Reproduce the records starting at the line that contains "At what coordinates should I click to accomplish: Click" and ending at the end of the records, swapping "divider" for "separator" and changing nothing else.

PROVIDED DATA >>
****************

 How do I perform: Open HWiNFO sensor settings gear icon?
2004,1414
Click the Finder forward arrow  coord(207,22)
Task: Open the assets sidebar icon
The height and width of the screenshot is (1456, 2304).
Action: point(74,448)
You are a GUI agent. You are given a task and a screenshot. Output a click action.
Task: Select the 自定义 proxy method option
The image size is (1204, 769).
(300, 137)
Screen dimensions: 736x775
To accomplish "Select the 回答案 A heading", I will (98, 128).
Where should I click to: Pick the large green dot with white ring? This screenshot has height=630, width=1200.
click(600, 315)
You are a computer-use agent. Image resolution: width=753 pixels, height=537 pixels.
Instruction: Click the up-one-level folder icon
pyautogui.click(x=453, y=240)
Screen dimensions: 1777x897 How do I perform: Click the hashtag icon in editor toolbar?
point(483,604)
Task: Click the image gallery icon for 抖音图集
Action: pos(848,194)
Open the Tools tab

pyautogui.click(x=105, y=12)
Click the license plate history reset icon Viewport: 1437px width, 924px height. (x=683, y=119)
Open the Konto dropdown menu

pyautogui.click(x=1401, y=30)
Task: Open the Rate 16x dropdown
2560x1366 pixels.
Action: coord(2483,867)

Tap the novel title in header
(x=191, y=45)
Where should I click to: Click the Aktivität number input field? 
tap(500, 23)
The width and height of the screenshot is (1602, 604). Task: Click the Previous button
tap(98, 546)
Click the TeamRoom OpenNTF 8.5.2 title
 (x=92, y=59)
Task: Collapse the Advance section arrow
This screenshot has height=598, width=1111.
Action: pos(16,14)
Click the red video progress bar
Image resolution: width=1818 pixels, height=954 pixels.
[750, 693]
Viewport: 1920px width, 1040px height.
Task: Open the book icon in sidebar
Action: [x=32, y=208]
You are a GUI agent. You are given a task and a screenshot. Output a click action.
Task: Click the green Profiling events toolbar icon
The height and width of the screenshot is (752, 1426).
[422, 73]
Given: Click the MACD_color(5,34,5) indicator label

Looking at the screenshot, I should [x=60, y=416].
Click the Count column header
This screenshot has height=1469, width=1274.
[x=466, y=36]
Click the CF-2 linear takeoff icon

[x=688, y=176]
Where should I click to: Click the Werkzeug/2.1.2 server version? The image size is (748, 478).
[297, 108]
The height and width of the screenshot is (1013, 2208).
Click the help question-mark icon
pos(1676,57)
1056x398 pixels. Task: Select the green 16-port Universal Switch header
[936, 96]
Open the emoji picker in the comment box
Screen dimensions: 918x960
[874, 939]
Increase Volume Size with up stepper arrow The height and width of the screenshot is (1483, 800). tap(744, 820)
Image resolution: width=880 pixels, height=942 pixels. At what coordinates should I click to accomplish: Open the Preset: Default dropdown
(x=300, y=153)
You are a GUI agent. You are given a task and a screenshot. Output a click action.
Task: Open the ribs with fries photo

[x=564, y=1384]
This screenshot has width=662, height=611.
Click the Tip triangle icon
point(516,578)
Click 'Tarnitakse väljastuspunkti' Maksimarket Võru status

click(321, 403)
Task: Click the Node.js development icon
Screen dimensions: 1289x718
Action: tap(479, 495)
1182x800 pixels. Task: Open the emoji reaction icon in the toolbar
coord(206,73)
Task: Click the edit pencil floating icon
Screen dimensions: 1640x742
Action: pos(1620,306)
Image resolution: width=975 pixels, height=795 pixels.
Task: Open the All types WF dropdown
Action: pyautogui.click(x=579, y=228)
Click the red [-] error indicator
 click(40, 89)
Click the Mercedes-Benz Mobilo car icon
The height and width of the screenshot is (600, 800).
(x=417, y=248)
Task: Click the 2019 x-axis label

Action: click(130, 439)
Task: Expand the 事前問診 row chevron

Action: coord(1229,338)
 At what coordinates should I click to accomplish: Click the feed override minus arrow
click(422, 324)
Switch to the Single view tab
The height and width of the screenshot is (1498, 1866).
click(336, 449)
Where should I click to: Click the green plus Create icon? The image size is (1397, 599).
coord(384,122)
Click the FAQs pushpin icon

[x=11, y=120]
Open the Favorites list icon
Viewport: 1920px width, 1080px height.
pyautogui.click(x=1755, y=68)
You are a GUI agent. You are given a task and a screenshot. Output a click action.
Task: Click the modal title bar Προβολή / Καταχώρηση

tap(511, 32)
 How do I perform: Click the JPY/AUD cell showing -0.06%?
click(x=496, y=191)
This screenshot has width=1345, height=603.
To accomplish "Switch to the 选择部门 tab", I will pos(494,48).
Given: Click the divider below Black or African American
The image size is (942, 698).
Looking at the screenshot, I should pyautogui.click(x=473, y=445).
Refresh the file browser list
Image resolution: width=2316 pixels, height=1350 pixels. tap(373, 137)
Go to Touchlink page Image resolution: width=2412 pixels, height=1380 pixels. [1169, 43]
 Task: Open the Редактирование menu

****************

OUTPUT FOR THIS EXERCISE >>
 At what coordinates should I click to accomplish: Click the feed override minus arrow
click(422, 324)
Switch to the Single view tab
The height and width of the screenshot is (1498, 1866).
click(336, 449)
Where should I click to: Click the green plus Create icon? The image size is (1397, 599).
coord(384,122)
Click the FAQs pushpin icon

[x=11, y=120]
Open the Favorites list icon
Viewport: 1920px width, 1080px height.
pyautogui.click(x=1755, y=68)
You are a GUI agent. You are given a task and a screenshot. Output a click action.
Task: Click the modal title bar Προβολή / Καταχώρηση

tap(511, 32)
 How do I perform: Click the JPY/AUD cell showing -0.06%?
click(x=496, y=191)
This screenshot has width=1345, height=603.
To accomplish "Switch to the 选择部门 tab", I will pos(494,48).
Given: Click the separator below Black or African American
The image size is (942, 698).
Looking at the screenshot, I should pyautogui.click(x=473, y=445).
Refresh the file browser list
Image resolution: width=2316 pixels, height=1350 pixels. tap(373, 137)
Go to Touchlink page Image resolution: width=2412 pixels, height=1380 pixels. [1169, 43]
 Task: Open the Редактирование menu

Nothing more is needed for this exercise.